One of the odd things about Bowie is how panicky he seems to get when he’s in fashion. The image of him as a “pop chameleon” is surely at least partly cover for a flight-reflex that kicks in when one of his stylistic changes really takes off. In the mid 70s, tasting superstardom on the back of his deviant glam image, he sidestepped into black US pop, making Young Americans and baffling his fans with “plastic soul”. Close to a decade on, and again the fountainhead of art-pop influence, he made exactly the same move, borrowing sounds and musicians from black pop to make a record that’s an exercise in knowing glossiness.
But something unexpected happened. Let’s Dance was massive: its smooth post-disco gestures fitting a current mood in pop, a retreat from frippery towards self-conscious sophistication, from pose to poise. It was to be the last time he matched pop’s moment so completely.

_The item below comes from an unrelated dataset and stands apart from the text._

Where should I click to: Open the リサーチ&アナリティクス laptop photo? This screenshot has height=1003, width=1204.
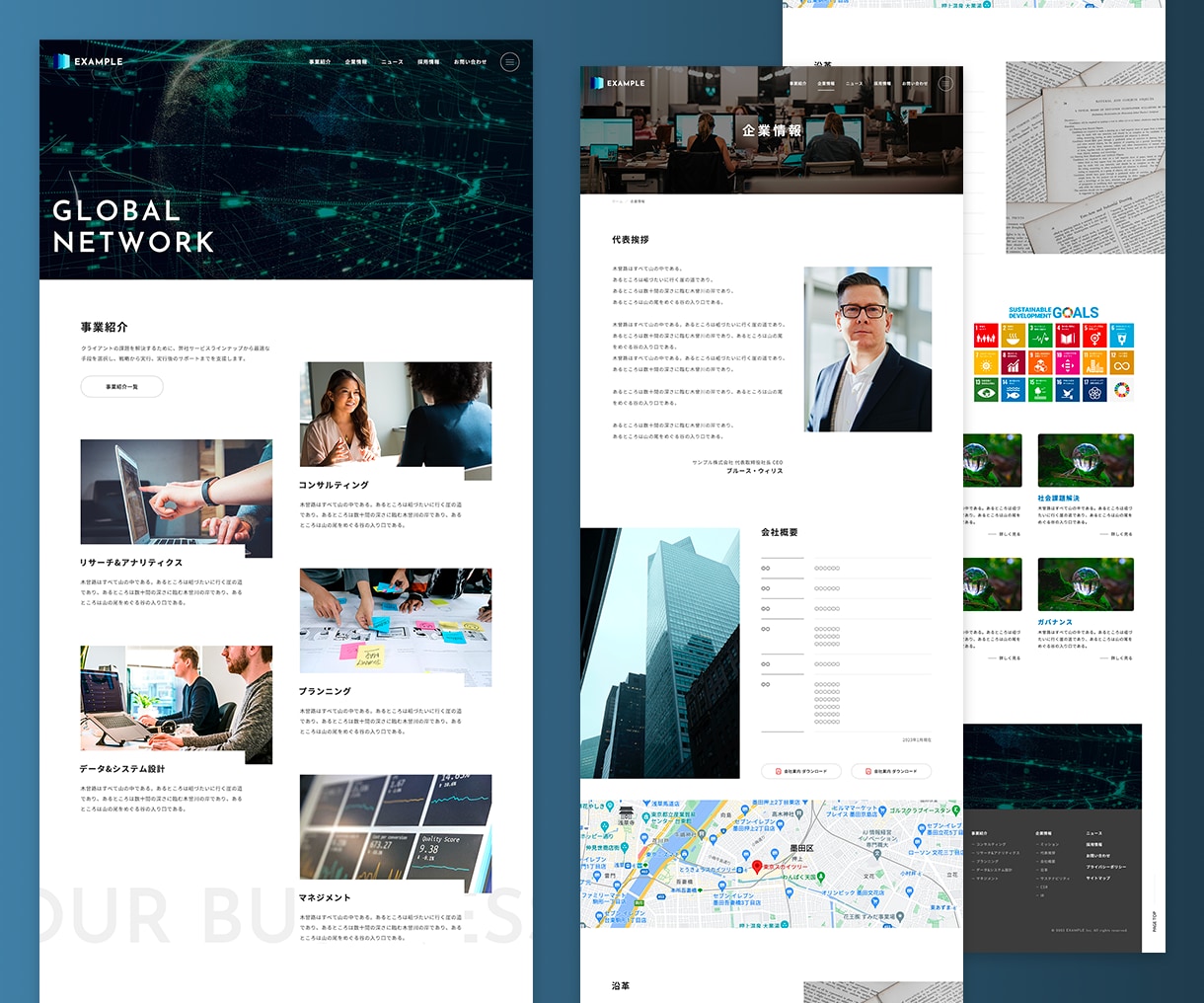(x=177, y=499)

For all that “Let’s Dance” is an odd record. For a song about dancefloor erotics it’s harsh and heavy and everything about it seems half-petrified, the music a succession of freeze-frames. Bowie’s voice has an ancient, lizardly glide: there’s something as much vampiric as romantic about his invitations to dance and sway. I’ve often reached on Popular for the (rather hackneyed) idea that a record is easy to admire but difficult to love. “Let’s Dance” seems to be trying for this effect quite intentionally: it’s an impressively cold-blooded piece of work.
7
no FT, no comments
JOHNNIE RAY – “Just Walking In The Rain”
MARVIN RAINWATER – “Whole Lotta Woman”
CONWAY TWITTY – ‘It’s Only Make Believe’
ELVIS PRESLEY – ‘I Got Stung’ / ‘One Night’
SHIRLEY BASSEY – ‘As I Love You’
BOBBY DARIN – ‘Dream Lover’
EMILE FORD AND THE CHECKMATES – “What Do You Want To Make Those Eyes At Me For?”
CLIFF RICHARD – “Please Don’t Tease”
ROY ORBISON – “Only The Lonely”
ELVIS PRESLEY – “It’s Now Or Never”
ELVIS PRESLEY – “Surrender”
JOHN LEYTON – “Johnny Remember Me”
THE SHADOWS – “Kon-Tiki”
CLIFF RICHARD AND THE SHADOWS – “The Young Ones”
ELVIS PRESLEY – “Good Luck Charm”
RAY CHARLES – “I Can’t Stop Loving You”
ELVIS PRESLEY – “Return To Sender”
ELVIS PRESLEY – “(You’re The) Devil In Disguise”
THE ROLLING STONES – “It’s All Over Now”
GEORGIE FAME AND THE BLUE FLAMES – “Yeh Yeh”
… and as of that last post, “Let’s Dance” crashes into the top ten listed at #117! Only another seven posts to go and it’ll be at number 6.
Blimey, this site releases your inner geek, doesn’t it?
Erithian # 114 – “We’ll obviously need to get used to longer gaps between Tom’s contributions for a little while…” “Tom’s CONTRIBUTIONS?” Whatever do you mean, son?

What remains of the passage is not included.